Results: Overall, after treatment the two groups were similar in terms of respiratory symptoms (i.e., cough, dyspnea), daily sputum volume, sputum bacillary content, or pulmonary physical exam findings. In fact, some of the sanocrysin patients became worse. In the sanocrysin-treated group, 7/12 developed rash, 9/12 developed conjunctivitis, and 11/12 had anorexia, nausea, vomiting, and diarrhea. Additionally, all 12 of the sanocrysin-treated patients showed evidence of acute tubular necrosis and albuminuria. None of the placebo-treated patients had gastrointestinal symptoms or renal dysfunction.

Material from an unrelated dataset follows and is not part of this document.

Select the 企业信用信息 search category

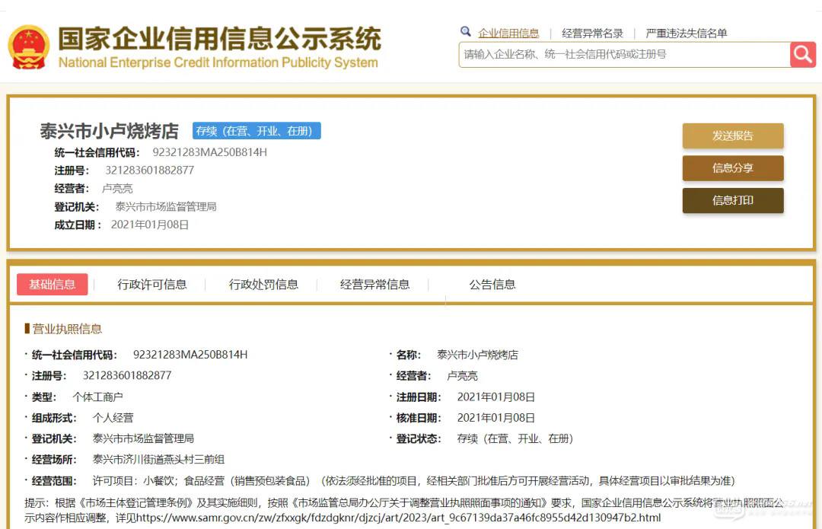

One patient given sanocrysin died of acute liver failure thought to be related to the drug.

Discussion: In 1924 H. Mollgaard MD, published the results of his study of sanocrysin and claimed the substance has a curative effect on pulmonary tuberculosis. The ingeniously designed clinical trial by Amberson and colleagues takes the first step in debunking this claim. Sanocrysin showed no clinical or laboratory benefit over placebo in the treatment of pulmonary tuberculosis but had incredibly high rates of toxicity, likely from heavy metal poisoning, and probably lead to one patient death. The authors state that because of the lack of definite evidence of benefit and clear evidence of harm, the use of sanocrysin is not justified.

Prior to the 1930s and 1940s, new treatments in medicine were judged to be effective if a single physician reported success in a case series without any control group. This landmark paper published in 1931 was one of the first to attempt to randomize patients to treatment versus placebo. Patients were matched individually and placed into two groups and, amazingly, these groups were randomized through the use of a coin toss.

Clearly, the study is limited in that matching subjects exactly is impossible and because the study was small. Yet, the striking rate of toxic side effects in the sanocrysin group argued strongly against its routine use. This paper didn’t do much to change the management of tuberculosis, but it attempted to remove selection bias and randomness in outcomes in clinical trials, taking one of the first steps toward modern evidence-based medicine.